What the task requires: A verbatim reproduction of the lines below, from the line containing "Yeni Aston Martin" through the line containing "[View slide 2] (114, 2180)", both ends included, is the whole required output.

Source material:
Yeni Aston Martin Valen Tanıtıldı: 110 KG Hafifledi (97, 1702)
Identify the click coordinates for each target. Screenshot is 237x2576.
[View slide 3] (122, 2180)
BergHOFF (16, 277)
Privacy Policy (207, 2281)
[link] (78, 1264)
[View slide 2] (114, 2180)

--

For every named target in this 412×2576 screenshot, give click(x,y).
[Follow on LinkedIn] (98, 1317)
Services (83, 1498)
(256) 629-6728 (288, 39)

Written answer:
Yeni Aston Martin Valen Tanıtıldı: 110 KG Hafifledi (97, 1702)
Identify the click coordinates for each target. Screenshot is 237x2576.
[View slide 3] (122, 2180)
BergHOFF (16, 277)
Privacy Policy (207, 2281)
[link] (78, 1264)
[View slide 2] (114, 2180)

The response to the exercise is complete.